## SELECTED EXTRACT:
──────────
# Train Pitch Type Prediction Model

Starting with the most simplicistic prediction, the goal with this experiment is to predict whether a pitcher will pitch a ball or a strike, given a basic game scenario.

Ideas for getting better accuracy:
- Filter data based on pitcher (and catcher?).  Do not think this will work because of model training aspect - not transactional.
- Is the game packed or is it empty?
- Is it at night?
- Is it cold?
- Is it raining?

In [None]:
import os
import torch
import torch.nn as nn
from sklearn.model_selection import train_test_split

from prediction_tools import acquire_data, drop_column, get_config_value
from prediction_tools import scale_int_values, extract_categorical_columns
from prediction_tools import replace_populated_values_with_tf_num, replace_boolean_values_with_tf_num
from prediction_tools import model_train, save_model, evaluate_model

In [None]:
DEFAULT_DB_CONNECTION_STRING = "postgresql://baseball_app:baseball123@localhost/baseball_db"
──────────
## INFORMATION PROVIDED:
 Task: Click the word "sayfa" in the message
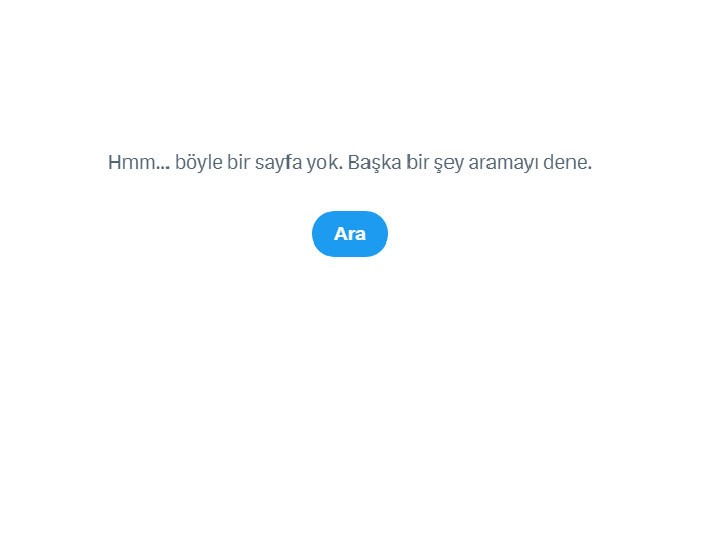click(278, 163)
──────────
## TASKS TO COMPLETE:
1. In the pitch type prediction notebook, what does the experiment try to predict?
2. Write out the part of the pitch type prediction notebook starting with "Starting with the" and going on through "it at night?".
3. Extend the pitch type prediction notebook past its last line.

## EXERCISE ANSWERS:
1. Whether a pitcher will pitch a ball or a strike, given a basic game scenario.

2.
Starting with the most simplicistic prediction, the goal with this experiment is to predict whether a pitcher will pitch a ball or a strike, given a basic game scenario.

Ideas for getting better accuracy:
- Filter data based on pitcher (and catcher?).  Do not think this will work because of model training aspect - not transactional.
- Is the game packed or is it empty?
- Is it at night?

3.
ENV_DB_CONNECTION_STRING = "DB_CONNECTION_STRING"

DEFAULT_OUTPUT_DIR = "../../output/predict_pitch/"
ENV_OUTPUT_DIR = "OUTPUT_DIR"

ONNX_FILENAME = "model.onnx"
ROC_IMAGE_NAME = "roc.jpg"
SCALER_SUFFIX = "_scaler.gz"

DATASET_SIZE = 10000

HAND_LEFT = 0
HAND_RIGHT = 1

NEURAL_NETWORK_WIDTH = 10

## Acquire Data

Pull relevant attributes from the baseball database as a DataFrame for analysis and training.

In [None]:
sql = """
        select random() as r_id, game_play_atbat.player_code as player_code, pitch_index, pitch_type.pitch_type_cd as pitch_type_cd, home_team_flag, game_play_atbat.score_home as score_home, game_play_atbat.score_visitor as score_visitor, sky, night_flag, temperature, wind_direction, wind_speed, precipitation, field_condition, roster_batter.batting_hand as batting_hand, roster_pitcher.throw_hand as pitching_hand, runner_1b, runner_2b, runner_3b, ball_or_strike,
        (select count(*)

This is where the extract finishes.